WORK TO COMPLETE>
Edit the records below by replacing "Select" with "Choose" everywhere it appears, leaving everything else unchanged. Leave the pictures out of your answer.

(Records from a dataset)

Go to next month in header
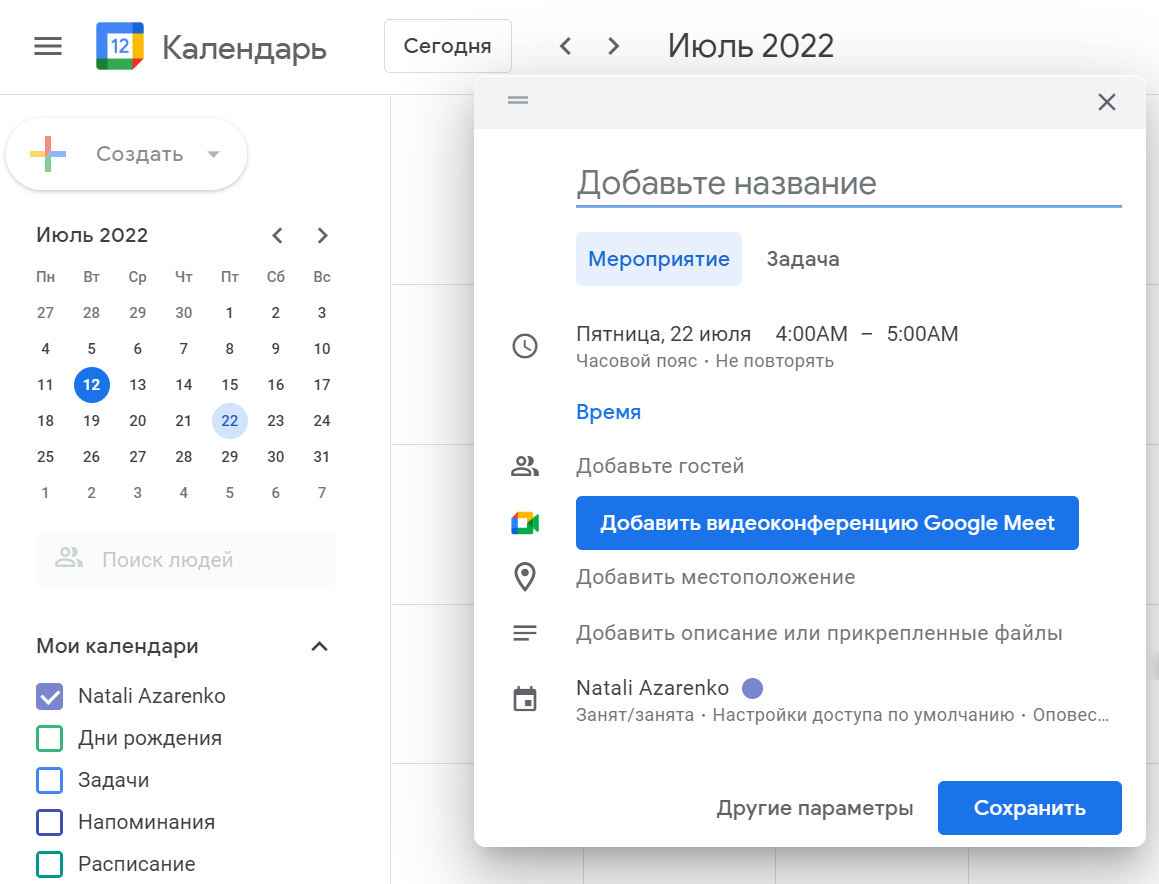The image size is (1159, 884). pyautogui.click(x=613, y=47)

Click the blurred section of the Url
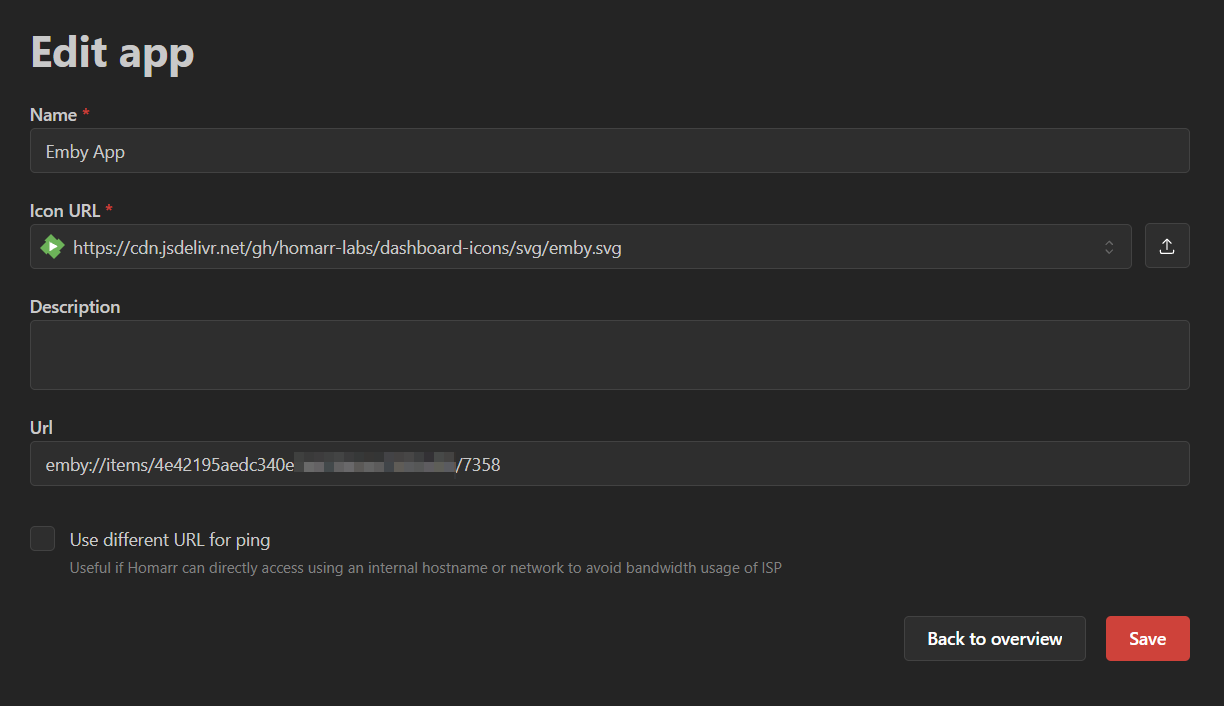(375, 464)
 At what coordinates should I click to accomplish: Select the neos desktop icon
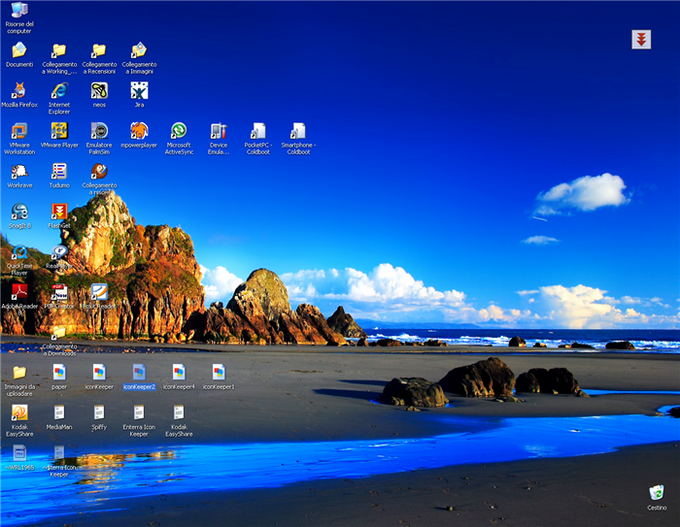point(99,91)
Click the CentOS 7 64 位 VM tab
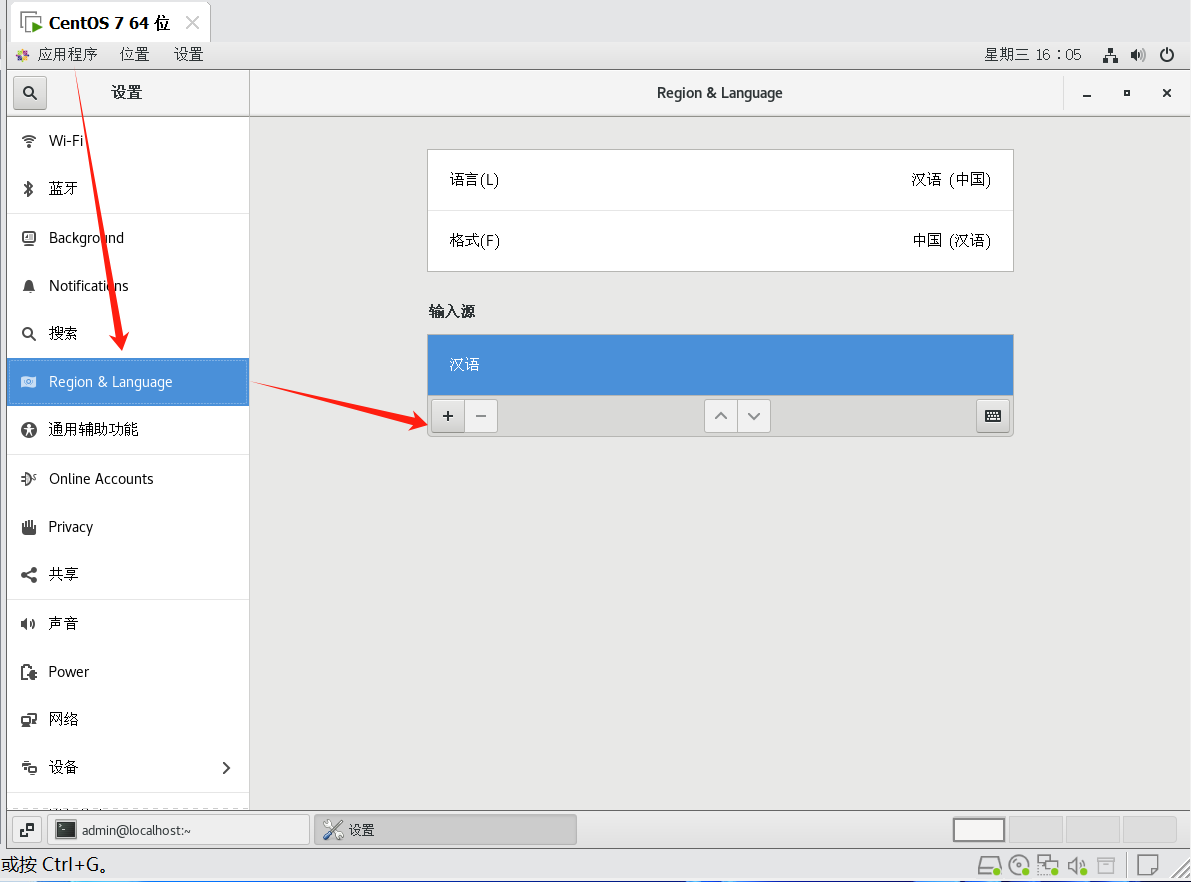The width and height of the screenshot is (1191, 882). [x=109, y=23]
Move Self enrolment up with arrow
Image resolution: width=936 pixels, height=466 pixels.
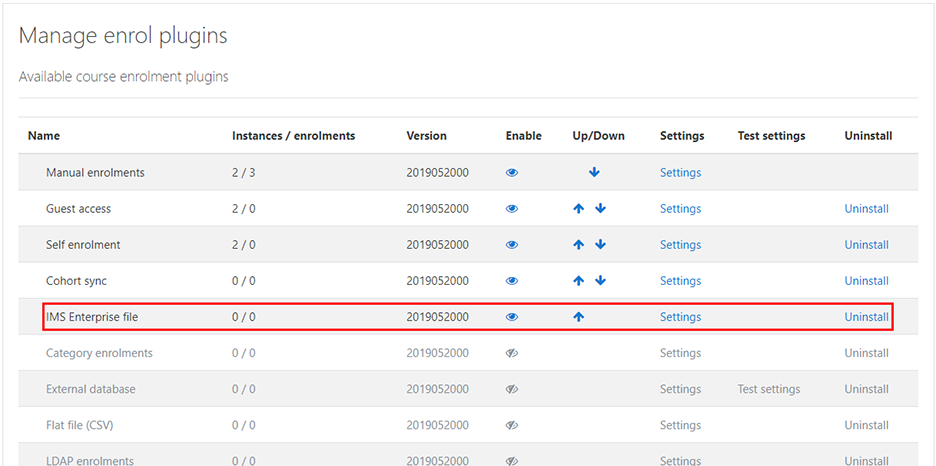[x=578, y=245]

RESPONSE TO THIS EXERCISE>
Go to next month in header
The image size is (1159, 884). pyautogui.click(x=613, y=47)

Click the blurred section of the Url
(375, 464)
 At what coordinates should I click to accomplish: Choose the neos desktop icon
point(99,91)
Click the CentOS 7 64 位 VM tab
The width and height of the screenshot is (1191, 882). [x=109, y=23]
Move Self enrolment up with arrow
Image resolution: width=936 pixels, height=466 pixels.
[x=578, y=245]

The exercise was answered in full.